La matière sur laquelle le sage travaille, c'est sa partie maîtresse,
tandis que son corps est la matière du médecin et du maître de
gymnastique, et son champ, celle du cultivateur. Sa tâche est d'user des
idées conformément à la nature. Or, toute âme est née, d'une part, pour
adhérer à la vérité, repousser l'erreur, et retenir son jugement en face
de ce qui est douteux ; de l'autre, pour se porter avec amour vers ce qui
est bien, écarter de soi ce qui est mal, et ne faire ni l'un ni l'autre
pour ce qui n'est ni bien ni mal. Si les banquiers, en effet, non plus que
les vendeurs de légumes, ne peuvent pas refuser la monnaie de César; si,
dès qu'on la leur montre, il faut, bon gré mal gré, qu'ils livrent ce
qu'on leur achète en échange ; semblable chose est vraie de l'âme : le
bien qui se montre l'attire immédiatement à lui, le mal l'en éloigne.
Jamais l'âme ne refusera le bien qui se montrera clairement à elle, pas
plus que le banquier la monnaie de César. C'est de là que découlent tous
les actes de l'homme et de Dieu.

++++++++

CE QUI EST ATTENDU :: Selon l'extrait sur le sage et l'âme, pour quoi toute âme est-elle née ? Énumérez tous les éléments. Les enregistrements qui suivent ne sont pas nécessaires.

MATÉRIEL FOURNI ::
++++++++

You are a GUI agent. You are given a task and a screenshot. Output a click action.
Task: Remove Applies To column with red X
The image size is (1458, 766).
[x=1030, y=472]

++++++++

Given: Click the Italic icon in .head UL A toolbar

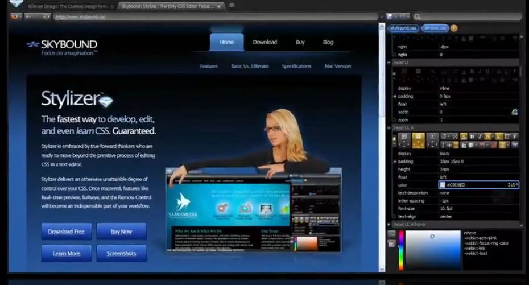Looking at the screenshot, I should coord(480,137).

++++++++

RÉPONSE COMPLÈTE ::
- adhérer à la vérité
- repousser l'erreur
- retenir son jugement en face de ce qui est douteux
- se porter avec amour vers ce qui est bien
- écarter de soi ce qui est mal
- ne faire ni l'un ni l'autre pour ce qui n'est ni bien ni mal